# Surprise litter!



## Kitei (Feb 4, 2013)

Today, whilst sat with my mice, I happened to hear the squeak of baby mice in distress. Checked the bird, wasn't her, so checked both my tan mothers - not them, either. Isolated the sound to where I normally keep my bucks, and to my surprise, there was a little pink baby, rolling around while dad tried to pick it up (I assume to take it to the nest again). Immoderately whipped the boy out and popped baby away again.

There appear to only be 2, and looking at the doe, I wouldn't think there are likely to be any more. I didn't even expect these two! She's not changed shape at all, but looking at the date, she must have been gotten the day I put her in.

I suspect this is a litter that I will have to watch, and possibly foster if she isn't producing milk. I also suspect that they are both bucks, which would be very annoying.

Mum is a splashed siamese, dad is a regular satin tri.


----------



## TwitchingWhiskers (Feb 2, 2013)

Oh that is like my nightmare! :lol: Good luck, fingers crossed that your doe isn't pregnant again, I hope you caught her early enough (sounds like you did).


----------



## Kitei (Feb 4, 2013)

Not my ideal, either! Was rushing about, fretting because I hadn't got any spare tanks set up to pop the boy in. He was just sitting on my wrist, chilling out, while I grabbed stuff and threw it together, aha. Hoping I removed her in time, but marking the date just in case.


----------



## angelofwhimsy (Dec 11, 2011)

Haha, a new rite of passage!
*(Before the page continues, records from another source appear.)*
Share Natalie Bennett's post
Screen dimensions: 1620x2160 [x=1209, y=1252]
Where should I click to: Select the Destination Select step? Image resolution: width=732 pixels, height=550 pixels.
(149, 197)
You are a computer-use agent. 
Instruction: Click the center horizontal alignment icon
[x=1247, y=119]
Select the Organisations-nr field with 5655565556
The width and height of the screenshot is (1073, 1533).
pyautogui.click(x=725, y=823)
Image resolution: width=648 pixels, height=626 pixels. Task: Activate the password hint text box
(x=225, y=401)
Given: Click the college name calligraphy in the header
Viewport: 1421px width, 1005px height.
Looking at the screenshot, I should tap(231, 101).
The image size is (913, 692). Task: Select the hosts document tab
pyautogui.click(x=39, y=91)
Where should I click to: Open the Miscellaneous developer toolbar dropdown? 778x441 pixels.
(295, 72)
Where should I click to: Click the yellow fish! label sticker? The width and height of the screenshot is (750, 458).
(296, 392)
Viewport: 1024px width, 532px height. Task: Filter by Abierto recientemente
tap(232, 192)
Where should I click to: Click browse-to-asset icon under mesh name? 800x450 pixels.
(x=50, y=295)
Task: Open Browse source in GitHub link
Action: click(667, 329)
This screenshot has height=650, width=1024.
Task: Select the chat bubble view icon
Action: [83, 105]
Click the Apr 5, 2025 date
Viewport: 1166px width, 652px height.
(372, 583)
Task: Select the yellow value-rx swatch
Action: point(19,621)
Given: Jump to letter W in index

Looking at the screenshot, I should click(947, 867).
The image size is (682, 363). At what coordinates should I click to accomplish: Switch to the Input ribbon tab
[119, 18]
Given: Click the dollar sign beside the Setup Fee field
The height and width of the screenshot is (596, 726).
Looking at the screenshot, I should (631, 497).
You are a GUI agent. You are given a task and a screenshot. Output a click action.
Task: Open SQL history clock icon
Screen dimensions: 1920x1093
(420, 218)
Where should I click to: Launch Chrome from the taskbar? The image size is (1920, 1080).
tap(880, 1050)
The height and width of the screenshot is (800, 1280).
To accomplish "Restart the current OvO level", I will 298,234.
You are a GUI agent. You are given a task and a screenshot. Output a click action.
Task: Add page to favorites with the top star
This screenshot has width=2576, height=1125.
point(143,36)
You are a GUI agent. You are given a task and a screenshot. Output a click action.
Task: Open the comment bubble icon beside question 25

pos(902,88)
Bless, hope mum and the tiny ones thrive, at least it's a nice small litter! They'll be absolute chunk-monsters if they do do well!


----------



## Kitei (Feb 4, 2013)

They seem to be nice and chubby at the moment! Not sure on colours yet, but I know both have dark eyes (though, could be dark ruby, like their mum?). They also both look to be bucks.










The top one is slightly darker than the bottom.

Darker baby:









And the lighter baby: (not best photo, got him as he was stretching)


----------



## TwitchingWhiskers (Feb 2, 2013)

They are so cute!! :love1 They do also look very nice and chubby. Good luck!


----------